Los cronistas heráldicos y genealogistas sitúan de manera unánime el solar troncal y más antiguo de este linaje en la localidad de Duález, perteneciente al municipio de Torrelavega, en Cantabria.
Desde esta primitiva torre de la montaña cántabra, los caballeros de este apellido pasaron a la reconquista y repoblación de la Meseta Central, fundando casas solariegas de enorme poder económico y político en Castilla y León.
La rama más célebre de esta expansión fijó su residencia e influencia en las villas de Villagarcía de Campos (Valladolid) y Mayorga, convirtiéndose en una de las familias preeminentes de la nobleza media castellana.
Los miembros del linaje Quijada pertenecieron al estamento de los hidalgos de sangre y caballeros de Castilla. Probaron en innumerables ocasiones su nobleza y limpieza de sangre para ingresar en las Órdenes Militares (como la de Santiago, Calatrava y Alcántara).
En la Real Chancillería de Valladolid se custodian decenas de pleitos de hidalguía y ejecutorias ganados por las diferentes ramas del apellido para certificar sus privilegios fiscales y señoriales. Con el tiempo, la Corona premió los servicios de esta estirpe otorgándoles títulos de nobleza, como el Condado de Peñaflor.
Luis Méndez de Quijada (f. 1570): Mayordomo mayor del emperador Carlos V y uno de sus hombres de máxima confianza. Por orden directa del emperador, Luis de Quijada y su esposa, doña Magdalena de Ulloa, se encargaron en su castillo de Villagarcía de Campos de la crianza y educación secreta del niño Jeromín, quien andando el tiempo sería reconocido públicamente como Don Juan de Austria (hijo natural del monarca y héroe de la batalla de Lepanto). Quijada acompañó fielmente al emperador en su retiro final en el Monasterio de Yuste y murió combatiendo en la rebelión de las Alpujarras.
Armas

En campo de plata, cuatro jaqueles de azur, puestos dos y dos.
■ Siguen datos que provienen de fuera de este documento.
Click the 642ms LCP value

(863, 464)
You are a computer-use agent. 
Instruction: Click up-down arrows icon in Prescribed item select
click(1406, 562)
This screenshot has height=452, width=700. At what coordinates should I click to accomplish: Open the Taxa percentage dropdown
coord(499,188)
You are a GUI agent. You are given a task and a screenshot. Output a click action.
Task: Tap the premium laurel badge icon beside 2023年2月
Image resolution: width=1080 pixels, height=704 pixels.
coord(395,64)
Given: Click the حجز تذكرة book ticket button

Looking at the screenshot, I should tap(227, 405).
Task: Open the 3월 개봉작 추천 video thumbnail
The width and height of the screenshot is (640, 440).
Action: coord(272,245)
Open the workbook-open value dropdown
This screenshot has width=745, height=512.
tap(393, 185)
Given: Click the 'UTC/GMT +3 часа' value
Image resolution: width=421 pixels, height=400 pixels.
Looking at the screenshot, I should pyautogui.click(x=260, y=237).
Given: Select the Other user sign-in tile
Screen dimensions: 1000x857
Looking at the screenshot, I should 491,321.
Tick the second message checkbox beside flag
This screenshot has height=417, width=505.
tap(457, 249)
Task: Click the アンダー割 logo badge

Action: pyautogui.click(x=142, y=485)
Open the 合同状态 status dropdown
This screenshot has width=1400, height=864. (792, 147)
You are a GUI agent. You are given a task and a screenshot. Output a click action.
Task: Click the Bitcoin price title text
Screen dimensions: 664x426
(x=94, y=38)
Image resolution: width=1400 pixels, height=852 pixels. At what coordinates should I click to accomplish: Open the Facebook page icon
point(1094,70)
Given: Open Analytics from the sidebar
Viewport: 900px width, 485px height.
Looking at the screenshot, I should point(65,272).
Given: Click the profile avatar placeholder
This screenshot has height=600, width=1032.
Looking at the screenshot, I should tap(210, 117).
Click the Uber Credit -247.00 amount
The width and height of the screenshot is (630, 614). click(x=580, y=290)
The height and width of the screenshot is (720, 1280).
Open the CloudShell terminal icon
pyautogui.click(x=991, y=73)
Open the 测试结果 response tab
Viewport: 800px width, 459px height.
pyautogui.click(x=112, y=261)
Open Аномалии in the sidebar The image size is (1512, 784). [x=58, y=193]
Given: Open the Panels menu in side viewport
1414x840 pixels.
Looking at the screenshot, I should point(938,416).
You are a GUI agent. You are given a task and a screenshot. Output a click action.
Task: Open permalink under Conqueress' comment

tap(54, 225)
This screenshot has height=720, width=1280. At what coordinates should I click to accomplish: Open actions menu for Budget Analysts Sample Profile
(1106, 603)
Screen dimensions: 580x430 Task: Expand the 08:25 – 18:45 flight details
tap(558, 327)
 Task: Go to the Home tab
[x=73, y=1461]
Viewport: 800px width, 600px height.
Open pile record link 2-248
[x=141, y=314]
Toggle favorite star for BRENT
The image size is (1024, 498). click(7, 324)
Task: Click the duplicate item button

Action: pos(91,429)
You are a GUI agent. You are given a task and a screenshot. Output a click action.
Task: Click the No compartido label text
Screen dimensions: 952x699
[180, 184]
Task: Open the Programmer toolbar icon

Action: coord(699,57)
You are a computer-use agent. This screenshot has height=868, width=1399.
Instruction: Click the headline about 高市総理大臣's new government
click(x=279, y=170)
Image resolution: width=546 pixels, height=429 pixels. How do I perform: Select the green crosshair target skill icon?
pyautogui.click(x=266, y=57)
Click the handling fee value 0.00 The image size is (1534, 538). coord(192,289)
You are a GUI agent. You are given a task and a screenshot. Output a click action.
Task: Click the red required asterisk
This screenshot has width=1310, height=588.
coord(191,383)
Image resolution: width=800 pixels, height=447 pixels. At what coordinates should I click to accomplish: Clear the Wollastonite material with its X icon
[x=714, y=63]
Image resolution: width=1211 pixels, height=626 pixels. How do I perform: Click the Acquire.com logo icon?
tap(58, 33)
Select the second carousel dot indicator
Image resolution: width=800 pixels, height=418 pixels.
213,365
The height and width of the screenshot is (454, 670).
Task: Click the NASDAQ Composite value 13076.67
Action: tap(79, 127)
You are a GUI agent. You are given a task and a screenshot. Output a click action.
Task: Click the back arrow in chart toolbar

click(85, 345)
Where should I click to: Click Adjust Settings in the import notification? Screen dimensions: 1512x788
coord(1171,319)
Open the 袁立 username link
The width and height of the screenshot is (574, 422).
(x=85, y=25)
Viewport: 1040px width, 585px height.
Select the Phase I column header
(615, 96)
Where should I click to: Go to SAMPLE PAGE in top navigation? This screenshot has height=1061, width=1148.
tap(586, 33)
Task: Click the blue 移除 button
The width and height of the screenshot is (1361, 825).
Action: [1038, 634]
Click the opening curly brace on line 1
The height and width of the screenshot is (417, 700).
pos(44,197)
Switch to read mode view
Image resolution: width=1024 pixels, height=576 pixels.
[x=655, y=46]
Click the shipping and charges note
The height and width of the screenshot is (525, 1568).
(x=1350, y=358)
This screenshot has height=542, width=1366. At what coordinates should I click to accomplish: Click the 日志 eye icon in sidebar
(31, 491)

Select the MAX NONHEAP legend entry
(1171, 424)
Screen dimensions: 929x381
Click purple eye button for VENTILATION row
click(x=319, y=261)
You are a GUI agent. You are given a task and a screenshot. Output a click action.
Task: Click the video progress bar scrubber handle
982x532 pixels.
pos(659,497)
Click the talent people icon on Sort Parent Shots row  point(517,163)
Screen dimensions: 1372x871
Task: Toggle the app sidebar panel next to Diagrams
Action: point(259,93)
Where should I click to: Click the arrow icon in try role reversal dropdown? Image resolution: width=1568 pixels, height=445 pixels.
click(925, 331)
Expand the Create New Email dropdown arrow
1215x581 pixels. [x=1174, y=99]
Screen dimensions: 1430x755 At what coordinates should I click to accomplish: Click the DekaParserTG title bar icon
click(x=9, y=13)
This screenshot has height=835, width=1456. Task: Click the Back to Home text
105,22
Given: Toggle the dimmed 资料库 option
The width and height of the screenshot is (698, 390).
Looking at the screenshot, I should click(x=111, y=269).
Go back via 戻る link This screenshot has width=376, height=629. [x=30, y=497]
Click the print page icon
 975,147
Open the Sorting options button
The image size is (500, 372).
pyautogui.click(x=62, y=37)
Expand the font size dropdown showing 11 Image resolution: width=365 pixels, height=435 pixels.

Algunos heraldistas sustituyen los jaqueles con cuatro quijadas.

Otros: En campo de azur, cuatro quijadas de plata.

Otros: Escudo cuartelado: 1º y 4º, en campo de oro, tres panelas de sinople, y 2º y 3º, en campo de plata, una encina de sinople.

Otros: En campo de gules, tres guadañas de plata, puestas en palo. Bordura de oro, con ocho aspas de gules.

Otros: Escudo jaquelado de plata y sable.

Después añadieron una bordura de azur con ocho lobos, andantes, de sable.